L’article 1er traite de cet enjeu. Que cet article soit source de malentendus et que l’on fasse semblant d’y voir autre chose que ce qu’il y est écrit montre évidemment les difficultés que j’évoque depuis le début.

Je demande à tous que l’on n’entretienne pas ces malentendus. L’intention du législateur compte lorsqu’il est question d’interpréter la loi. Ce que nous sommes en train de nous dire compte, tout comme ce que je suis en train de vous affirmer. Ce qui compte, c’est ce que je vous dis à propos de l’article 1er, à savoir qu’il ne vise absolument pas à renforcer le devoir de réserve des professeurs.

D’ailleurs, les rappels à l’ordre que certains enseignants se sont vu infliger, et dont on me fait le reproche, ont été faits dans le cadre de la législation actuelle, et certainement pas dans le cadre de la législation à venir. De telles sanctions s’inscrivent dans la continuité de ce que tous mes prédécesseurs ont fait lorsque des règles de base ont été violées, comme, par exemple, utiliser sa messagerie professionnelle pour enfreindre le principe de neutralité auquel chacun est soumis.

Je le dis très clairement : cet article entend renforcer le respect dû aux professeurs. Et si, à l’avenir, il devait entraîner des difficultés d’interprétation juridique, on pourra s’appuyer sur mes propos : c’est bien la seconde phrase du second alinéa de l’article qui importe.

La première phrase expose en quelque sorte cette réalité naturelle que le rapporteur et certains d’entre vous ont rappelée, à savoir qu’il existe une exemplarité consubstantielle à la mission exercée par les professeurs. Le jour où je suis devenu professeur, j’ai effectivement senti que l’exemplarité de l’enseignant était un élément de sa dignité et qu’il ne s’agissait certainement pas d’un problème.
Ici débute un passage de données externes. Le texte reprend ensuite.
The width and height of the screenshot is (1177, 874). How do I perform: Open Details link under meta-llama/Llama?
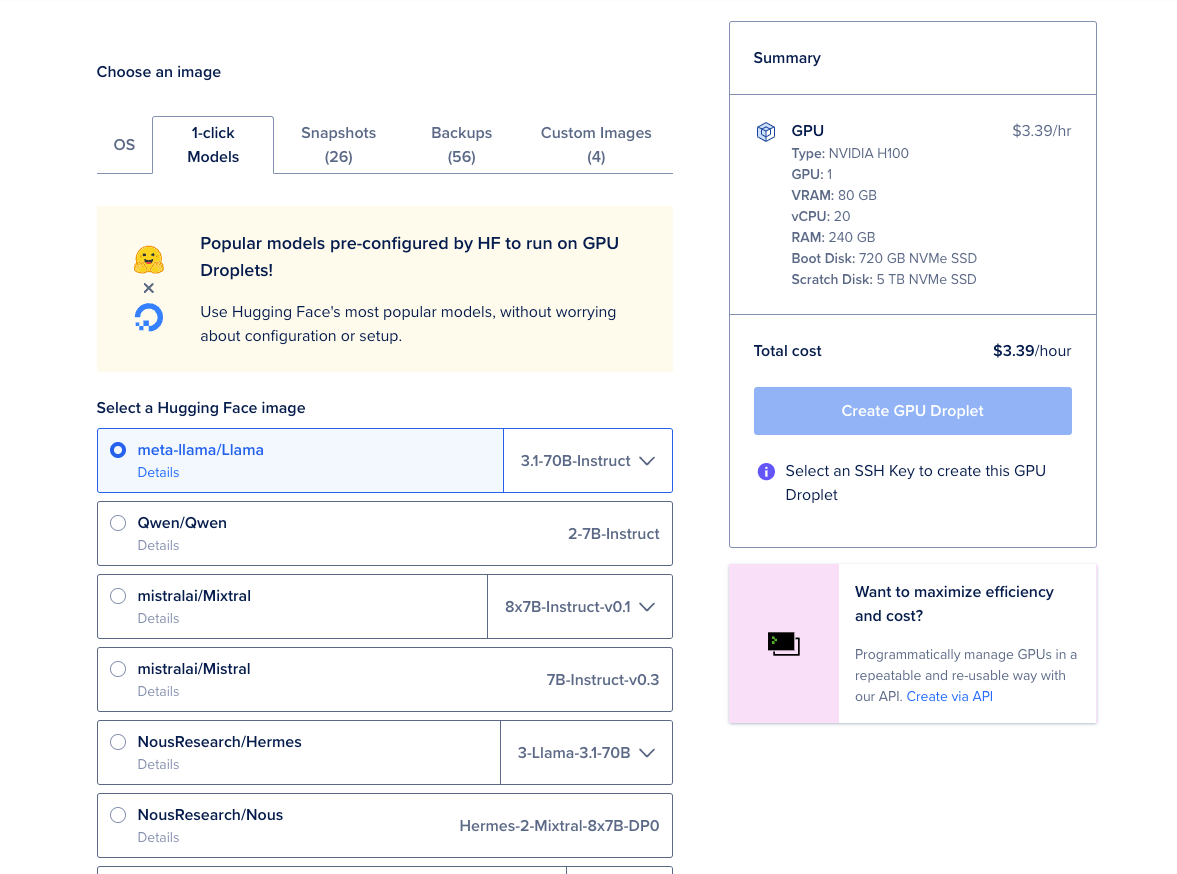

Au contraire, l’exemplarité nous dignifie, comme c’est le cas pour tout agent qui entre dans la fonction publique. Il y a quelque chose qui nous dépasse lorsque l’on devient fonctionnaire : le fait de servir la République. Et ce service est, par définition, synonyme d’exemplarité.

La seconde phrase, quant à elle, réaffirme le respect dû aux professeurs dans une société où l’on constate effectivement chaque jour des phénomènes comme ceux qui ont été pointés par les enseignants mobilisés dans le cadre du mouvement « PasDeVague », c’est-à-dire des insultes, des agressions verbales et parfois physiques de la part d’élèves ou de parents d’élèves.

Oui, cet article accentue la protection que nous devons aux professeurs. C’est le sens de ce que nous proposons et l’intention visée par cette loi. Je suis très heureux de pouvoir clarifier devant vous ce point, dont j’espère qu’il pourra faire l’objet d’une conviction partagée.